[Stored items]
BEGIN

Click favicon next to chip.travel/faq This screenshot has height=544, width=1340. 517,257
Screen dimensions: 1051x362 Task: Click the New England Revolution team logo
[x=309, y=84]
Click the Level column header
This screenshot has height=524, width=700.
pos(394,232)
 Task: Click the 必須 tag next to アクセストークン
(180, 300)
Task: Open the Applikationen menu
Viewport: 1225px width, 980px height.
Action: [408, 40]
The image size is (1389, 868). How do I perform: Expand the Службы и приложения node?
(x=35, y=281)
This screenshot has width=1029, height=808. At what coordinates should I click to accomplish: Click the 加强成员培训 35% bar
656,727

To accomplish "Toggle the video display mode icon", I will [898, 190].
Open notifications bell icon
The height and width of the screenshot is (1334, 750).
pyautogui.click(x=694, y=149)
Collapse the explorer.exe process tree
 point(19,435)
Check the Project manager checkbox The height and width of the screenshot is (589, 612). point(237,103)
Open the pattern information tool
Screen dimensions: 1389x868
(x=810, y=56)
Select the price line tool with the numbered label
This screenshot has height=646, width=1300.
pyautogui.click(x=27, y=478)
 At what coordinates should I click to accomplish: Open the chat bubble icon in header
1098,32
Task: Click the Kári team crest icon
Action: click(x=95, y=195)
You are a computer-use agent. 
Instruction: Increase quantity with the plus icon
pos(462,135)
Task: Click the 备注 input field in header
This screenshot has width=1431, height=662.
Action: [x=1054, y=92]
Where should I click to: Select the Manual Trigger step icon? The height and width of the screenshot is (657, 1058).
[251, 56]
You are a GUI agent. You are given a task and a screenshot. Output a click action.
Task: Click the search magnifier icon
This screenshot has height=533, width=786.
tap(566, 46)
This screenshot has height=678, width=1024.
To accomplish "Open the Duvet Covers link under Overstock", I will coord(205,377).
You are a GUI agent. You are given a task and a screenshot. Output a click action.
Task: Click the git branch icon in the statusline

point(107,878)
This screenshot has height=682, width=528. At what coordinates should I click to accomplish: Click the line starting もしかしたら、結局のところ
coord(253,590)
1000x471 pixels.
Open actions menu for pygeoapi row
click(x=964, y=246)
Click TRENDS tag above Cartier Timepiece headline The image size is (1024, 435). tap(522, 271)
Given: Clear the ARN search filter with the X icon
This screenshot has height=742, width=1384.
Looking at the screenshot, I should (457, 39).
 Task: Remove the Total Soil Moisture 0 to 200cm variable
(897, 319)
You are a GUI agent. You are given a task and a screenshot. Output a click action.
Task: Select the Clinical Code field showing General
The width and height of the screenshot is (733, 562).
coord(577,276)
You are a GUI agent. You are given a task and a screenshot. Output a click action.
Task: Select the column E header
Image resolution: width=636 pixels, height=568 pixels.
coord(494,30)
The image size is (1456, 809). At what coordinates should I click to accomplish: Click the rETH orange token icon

END

▶ [What is expected] Your answer must be one number: how many lines of the data contain "field".

▶ [Task answer] 2